Sumpah Pemuda, Persatuan Nasional dan Tantangan Bangsa

Lukisan di Jakarta pada tahun 1985 dalam rangka memperingati Hari Sumpah Pemuda. (net)
Lukisan di Jakarta pada tahun 1985 dalam rangka memperingati Hari Sumpah Pemuda. (net)

"Putusan Kongres" Kongres Pemuda II tanggal 28 Oktober 1928 yang diperingati sebagai hari Sumpah Pemuda adalah rekonstruksi simbol yang sengaja diciptakan oleh Sukarno untuk menyatukan kembali bangsa Indonesia dengan tujuan menghindari perang saudara oleh aksi-aksi pemberontakan.

Peran pemuda sangatlah strategis sebagai pewaris bangsa dalam melaksanakan ideologi Pancasila, menjaga kebhinekaan demi tetap tegaknya NKRI.

Sejarah telah mengajarkan bagaimana kepeloporan pemuda sejak melek pendidikan akibat "Politik Etis" hingga melahirkan Kebangkitan Nasional. Walaupun bermula dari persatuan yang didasari primordialisme namun akhirnya memunculkan kesadaran kolektif untuk membangun konsensus dan bermuara pada ikrar persatuan nasional.

Membangun kepemudaan Indonesia bertujuan untuk terwujudnya manusia Indonesia yang bertakwa, memiliki integritas moral, humanis yang menghormati nilai-nilai kemanusiaan dan Hak Asasi Manusia, serta manusia yang menyadari atas pentingnya menjaga lingkungan yang berkelanjutan demi tanah air Indonesia. 

Sumpah Pemuda bermakna penting sebagai ikrar pemuda untuk bertanah air satu, berbangsa satu dan berbahasa satu.

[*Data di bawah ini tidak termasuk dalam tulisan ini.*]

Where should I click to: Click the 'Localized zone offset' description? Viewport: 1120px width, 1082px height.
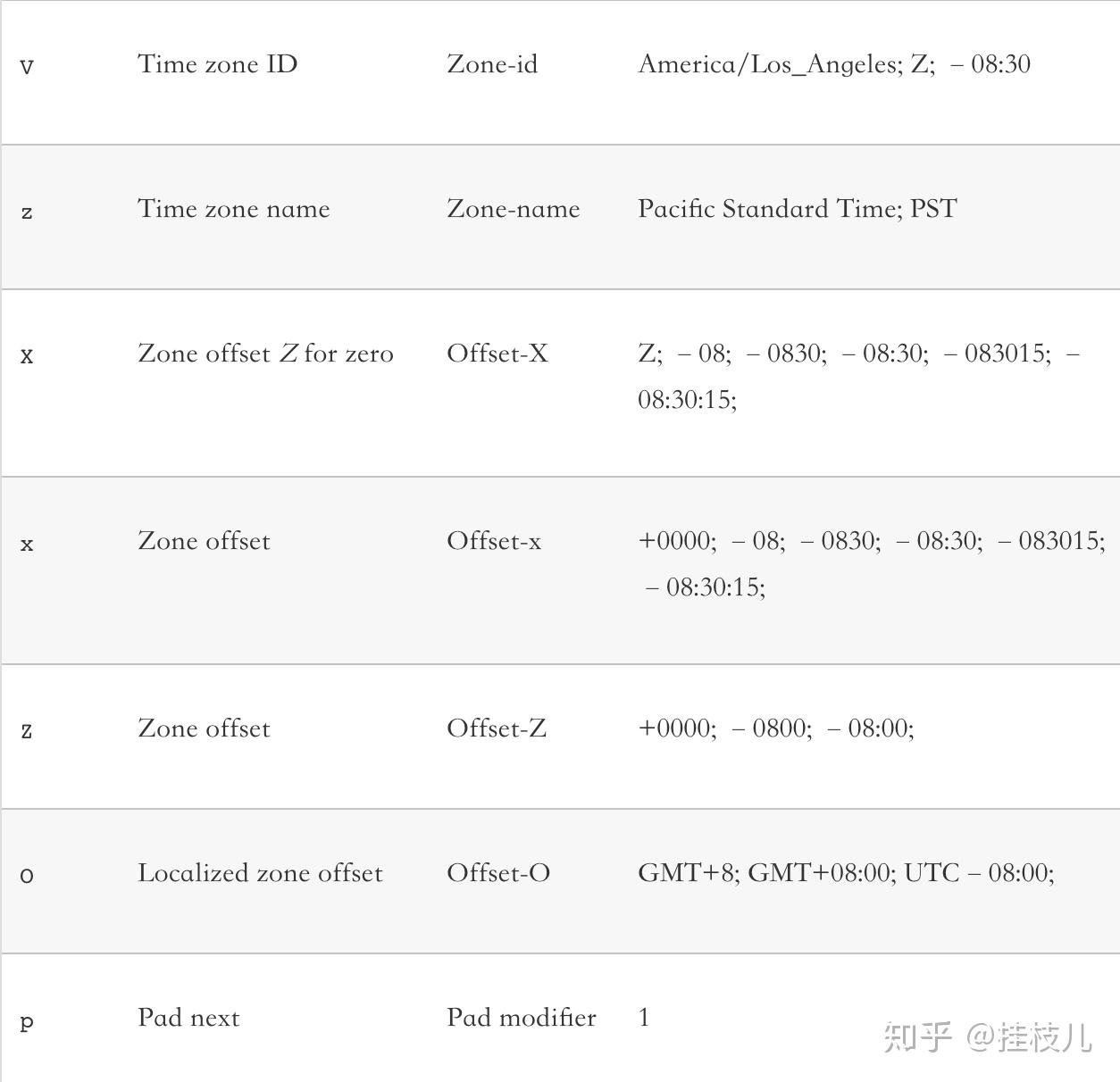(260, 873)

Begitu hebatnya tekad para pendiri bangsa yang digawangi tokoh-tokoh pemuda lintas suku dan agama demi tercapainya cita-cita terbebas dari belenggu penindasan kolonialisme dan imperialisme untuk melahirkan Indonesia yang merdeka.

Pergumulan ide gagasan dan ideologi telah dilalui bangsa Indonesia dengan berbagai tantangan. Karena sejatinya revolusi belumlah usai. 

Ada konsekuensi yang harus dibayar ketika bangsa ini menghianati arti persatuan.

Dan waktu terus berputar untuk menghadapkan kita pada pilihan apakah mampu mengelola sebuah perbedaan menuju kemajuan atau terjebak dalam euforia kebebasan yang menghakimi perbedaan?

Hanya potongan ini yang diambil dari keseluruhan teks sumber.